Objective: Locate each line in the data below that contains the word "logo", and copy those lines in full.

Exercise data:
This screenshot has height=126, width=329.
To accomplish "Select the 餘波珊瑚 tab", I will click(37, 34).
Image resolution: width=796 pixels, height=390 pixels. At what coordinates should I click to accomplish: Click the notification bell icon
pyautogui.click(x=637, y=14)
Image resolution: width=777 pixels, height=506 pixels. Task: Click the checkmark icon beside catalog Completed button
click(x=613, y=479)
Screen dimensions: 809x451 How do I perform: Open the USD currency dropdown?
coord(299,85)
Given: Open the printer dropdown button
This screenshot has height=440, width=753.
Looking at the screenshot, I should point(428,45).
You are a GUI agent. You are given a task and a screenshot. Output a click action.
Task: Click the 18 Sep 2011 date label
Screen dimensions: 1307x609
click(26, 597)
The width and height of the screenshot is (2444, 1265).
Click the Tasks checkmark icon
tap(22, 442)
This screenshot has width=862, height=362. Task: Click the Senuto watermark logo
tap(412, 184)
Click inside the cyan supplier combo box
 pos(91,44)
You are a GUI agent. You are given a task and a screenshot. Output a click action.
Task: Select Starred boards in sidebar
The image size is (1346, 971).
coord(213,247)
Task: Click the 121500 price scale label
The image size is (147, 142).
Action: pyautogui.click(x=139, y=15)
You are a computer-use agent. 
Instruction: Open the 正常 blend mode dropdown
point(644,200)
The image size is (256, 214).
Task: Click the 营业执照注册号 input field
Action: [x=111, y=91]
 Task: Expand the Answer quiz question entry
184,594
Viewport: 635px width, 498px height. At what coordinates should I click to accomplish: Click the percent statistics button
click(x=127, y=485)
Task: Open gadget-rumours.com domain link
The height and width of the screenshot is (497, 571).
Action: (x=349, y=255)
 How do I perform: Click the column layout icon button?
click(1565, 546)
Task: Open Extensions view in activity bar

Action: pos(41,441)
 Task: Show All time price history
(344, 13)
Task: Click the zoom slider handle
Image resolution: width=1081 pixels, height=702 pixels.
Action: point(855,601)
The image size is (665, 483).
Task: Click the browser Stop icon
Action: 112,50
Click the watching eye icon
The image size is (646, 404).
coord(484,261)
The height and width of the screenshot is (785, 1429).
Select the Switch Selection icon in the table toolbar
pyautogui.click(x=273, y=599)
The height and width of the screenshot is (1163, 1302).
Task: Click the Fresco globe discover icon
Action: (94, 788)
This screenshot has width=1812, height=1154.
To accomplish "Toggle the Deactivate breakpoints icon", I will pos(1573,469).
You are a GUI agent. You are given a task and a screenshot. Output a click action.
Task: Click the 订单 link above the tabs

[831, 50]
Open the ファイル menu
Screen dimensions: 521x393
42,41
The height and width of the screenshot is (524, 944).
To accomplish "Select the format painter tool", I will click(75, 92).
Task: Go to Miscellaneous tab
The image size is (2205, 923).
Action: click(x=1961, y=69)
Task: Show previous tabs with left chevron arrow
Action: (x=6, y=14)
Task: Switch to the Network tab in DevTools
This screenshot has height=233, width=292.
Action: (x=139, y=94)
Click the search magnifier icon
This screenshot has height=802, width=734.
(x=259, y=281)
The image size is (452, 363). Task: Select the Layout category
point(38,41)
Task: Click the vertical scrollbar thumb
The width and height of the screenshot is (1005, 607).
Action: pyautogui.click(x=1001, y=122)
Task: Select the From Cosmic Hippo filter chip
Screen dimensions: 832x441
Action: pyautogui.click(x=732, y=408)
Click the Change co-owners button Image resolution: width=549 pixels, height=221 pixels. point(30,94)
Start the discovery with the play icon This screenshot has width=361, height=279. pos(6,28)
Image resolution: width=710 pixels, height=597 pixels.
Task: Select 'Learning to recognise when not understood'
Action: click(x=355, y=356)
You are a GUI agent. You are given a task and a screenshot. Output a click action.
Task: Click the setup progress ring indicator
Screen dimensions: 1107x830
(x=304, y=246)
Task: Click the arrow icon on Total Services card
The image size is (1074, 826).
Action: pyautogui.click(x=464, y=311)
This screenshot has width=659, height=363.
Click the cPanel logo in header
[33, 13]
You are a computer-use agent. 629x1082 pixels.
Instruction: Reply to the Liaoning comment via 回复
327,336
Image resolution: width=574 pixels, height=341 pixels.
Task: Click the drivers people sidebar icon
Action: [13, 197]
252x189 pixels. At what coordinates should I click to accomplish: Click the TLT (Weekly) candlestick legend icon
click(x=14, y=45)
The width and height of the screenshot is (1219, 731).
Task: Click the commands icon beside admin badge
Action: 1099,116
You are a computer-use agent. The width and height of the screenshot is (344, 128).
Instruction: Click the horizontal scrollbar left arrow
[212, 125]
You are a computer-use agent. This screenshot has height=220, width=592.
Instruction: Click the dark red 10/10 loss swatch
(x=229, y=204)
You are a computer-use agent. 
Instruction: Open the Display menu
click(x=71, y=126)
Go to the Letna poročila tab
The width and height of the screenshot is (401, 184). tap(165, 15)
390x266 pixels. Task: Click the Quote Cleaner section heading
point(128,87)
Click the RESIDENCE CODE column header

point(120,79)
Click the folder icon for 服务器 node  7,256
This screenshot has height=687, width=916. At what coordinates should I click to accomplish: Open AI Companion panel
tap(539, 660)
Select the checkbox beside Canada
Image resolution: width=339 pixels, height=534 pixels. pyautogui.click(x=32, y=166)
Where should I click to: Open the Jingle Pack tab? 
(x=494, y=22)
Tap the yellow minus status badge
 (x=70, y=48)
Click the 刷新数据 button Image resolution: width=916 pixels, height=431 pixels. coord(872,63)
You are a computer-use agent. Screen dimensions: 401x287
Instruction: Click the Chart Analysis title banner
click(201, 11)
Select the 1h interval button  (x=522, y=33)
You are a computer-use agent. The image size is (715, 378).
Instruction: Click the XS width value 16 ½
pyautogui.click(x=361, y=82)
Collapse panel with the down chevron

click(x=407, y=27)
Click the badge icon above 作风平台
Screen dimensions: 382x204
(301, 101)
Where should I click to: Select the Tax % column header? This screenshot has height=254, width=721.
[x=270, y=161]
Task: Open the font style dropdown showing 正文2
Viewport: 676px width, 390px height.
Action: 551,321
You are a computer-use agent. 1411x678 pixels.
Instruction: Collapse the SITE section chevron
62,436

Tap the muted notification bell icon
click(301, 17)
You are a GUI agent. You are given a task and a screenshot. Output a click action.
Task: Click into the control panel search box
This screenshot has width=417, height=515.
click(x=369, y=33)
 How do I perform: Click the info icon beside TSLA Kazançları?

Expected output:
This screenshot has width=862, height=362. Task: Click the Senuto watermark logo
Click the cPanel logo in header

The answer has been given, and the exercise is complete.